Laut Marca gab Tchouaméni sein Saisondebüt in der Saison 2026/27 gegen Inter Mailand. Zuvor konnte Mourinho den französischen Nationalspieler, der sich nach der Weltmeisterschaft verletzt hatte und erst kürzlich zu Real Madrid zurückgekehrt ist, nicht einsetzen. Nachdem er in der Saisonvorbereitung und zu Beginn der Ligaspiele nicht berücksichtigt worden war, wurde der defensive Mittelfeldspieler in der Schlussphase des Spiels gegen Inter Mailand eingewechselt, um die Situation zu stabilisieren und einen möglichen Rückstand zu verhindern.

Tchouaméni betrat das Bernabéu und ersetzte Arnold. Aufgrund der Sperren von Güler, Bernardo und Camavinga hatte Mourinho den englischen Spieler im Mittelfeld eingesetzt. Dieses Experiment war erfolglos, und Mourinho brachte daraufhin einen reinen defensiven Mittelfeldspieler aus dem Kader.

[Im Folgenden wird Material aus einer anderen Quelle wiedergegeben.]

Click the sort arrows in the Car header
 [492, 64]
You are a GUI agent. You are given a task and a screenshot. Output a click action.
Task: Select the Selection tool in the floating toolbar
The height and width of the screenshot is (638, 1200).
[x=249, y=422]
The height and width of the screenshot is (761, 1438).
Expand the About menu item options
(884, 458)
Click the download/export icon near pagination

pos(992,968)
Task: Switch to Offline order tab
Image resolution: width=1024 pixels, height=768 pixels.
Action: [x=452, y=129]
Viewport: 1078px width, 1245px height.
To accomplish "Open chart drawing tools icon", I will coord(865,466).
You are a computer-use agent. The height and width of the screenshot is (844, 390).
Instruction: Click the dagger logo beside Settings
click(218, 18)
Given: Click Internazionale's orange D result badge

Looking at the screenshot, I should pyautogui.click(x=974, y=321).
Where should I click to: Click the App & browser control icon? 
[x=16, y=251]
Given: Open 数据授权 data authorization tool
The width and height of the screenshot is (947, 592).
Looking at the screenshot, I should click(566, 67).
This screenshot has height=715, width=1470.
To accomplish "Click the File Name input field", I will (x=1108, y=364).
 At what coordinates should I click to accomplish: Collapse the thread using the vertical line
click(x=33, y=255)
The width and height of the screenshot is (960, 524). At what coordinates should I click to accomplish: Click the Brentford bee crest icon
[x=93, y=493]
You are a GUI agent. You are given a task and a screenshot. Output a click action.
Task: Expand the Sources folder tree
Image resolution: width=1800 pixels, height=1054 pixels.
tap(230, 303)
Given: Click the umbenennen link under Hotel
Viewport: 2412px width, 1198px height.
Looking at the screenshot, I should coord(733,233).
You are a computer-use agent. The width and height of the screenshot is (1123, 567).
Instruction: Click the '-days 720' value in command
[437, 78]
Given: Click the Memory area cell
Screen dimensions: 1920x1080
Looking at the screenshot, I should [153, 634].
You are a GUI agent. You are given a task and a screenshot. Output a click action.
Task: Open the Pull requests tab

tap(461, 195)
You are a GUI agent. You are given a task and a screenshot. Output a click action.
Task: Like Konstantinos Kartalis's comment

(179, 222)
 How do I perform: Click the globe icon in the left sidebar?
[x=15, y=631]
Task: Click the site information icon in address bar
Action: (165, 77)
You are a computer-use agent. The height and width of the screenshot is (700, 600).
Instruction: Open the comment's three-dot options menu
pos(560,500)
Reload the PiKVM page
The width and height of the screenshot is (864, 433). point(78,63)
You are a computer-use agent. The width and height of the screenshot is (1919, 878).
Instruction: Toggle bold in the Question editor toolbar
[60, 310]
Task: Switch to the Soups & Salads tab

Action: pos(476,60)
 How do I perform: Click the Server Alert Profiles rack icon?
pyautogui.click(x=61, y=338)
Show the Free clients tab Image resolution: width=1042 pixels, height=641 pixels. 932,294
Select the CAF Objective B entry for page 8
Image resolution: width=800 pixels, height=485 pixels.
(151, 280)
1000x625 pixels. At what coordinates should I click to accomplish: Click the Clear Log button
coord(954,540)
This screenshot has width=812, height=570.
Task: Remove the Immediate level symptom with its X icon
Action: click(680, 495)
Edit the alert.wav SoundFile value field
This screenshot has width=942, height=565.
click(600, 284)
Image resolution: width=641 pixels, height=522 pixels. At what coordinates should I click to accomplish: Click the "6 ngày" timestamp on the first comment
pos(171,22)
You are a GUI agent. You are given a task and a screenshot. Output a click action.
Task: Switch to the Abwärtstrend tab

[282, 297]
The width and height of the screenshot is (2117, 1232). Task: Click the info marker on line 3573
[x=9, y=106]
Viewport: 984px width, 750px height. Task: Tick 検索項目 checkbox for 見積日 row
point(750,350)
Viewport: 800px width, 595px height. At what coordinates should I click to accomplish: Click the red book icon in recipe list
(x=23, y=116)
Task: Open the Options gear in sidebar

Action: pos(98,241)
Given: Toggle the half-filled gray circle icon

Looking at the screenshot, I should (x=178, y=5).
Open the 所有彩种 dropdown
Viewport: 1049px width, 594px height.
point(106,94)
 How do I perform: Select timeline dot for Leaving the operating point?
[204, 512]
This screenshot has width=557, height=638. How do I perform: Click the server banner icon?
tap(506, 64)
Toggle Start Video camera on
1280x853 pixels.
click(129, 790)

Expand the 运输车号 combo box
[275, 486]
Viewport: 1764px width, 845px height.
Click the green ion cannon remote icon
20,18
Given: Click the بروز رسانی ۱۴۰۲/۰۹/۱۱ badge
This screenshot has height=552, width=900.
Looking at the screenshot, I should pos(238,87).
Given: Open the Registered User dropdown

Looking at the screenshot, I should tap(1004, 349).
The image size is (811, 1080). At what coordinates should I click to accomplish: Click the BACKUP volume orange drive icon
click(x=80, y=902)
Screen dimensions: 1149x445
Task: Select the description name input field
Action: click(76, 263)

Dieses Einsatzmuster wird sich in den nächsten Spielen schrittweise wiederholen. Tchouaméni ist noch nicht bereit für die Startelf, kann aber bereits hilfreich sein, besonders in schwierigen Situationen wie gegen Inter Mailand, wo Real Madrid den Sieg behauptete.
Nach Meinung von Mourinho und dem Trainerstab ist die schrittweise Rückkehr von Tchouaméni die beste Nachricht für das Gleichgewicht des Teams. Zuvor fehlte der Mannschaft ein engagierter Defensivspieler in der Doppelsechs-Position. Bernardo, Valverde und Camavinga haben alle unterschiedliche Stärken und sind alle offensiver ausgerichtet als der ehemalige Monaco-Spieler. Sobald er seine beste Wettkampfform zurückgewinnt, hofft das Team, dass er Stabilität in die Mannschaft bringt.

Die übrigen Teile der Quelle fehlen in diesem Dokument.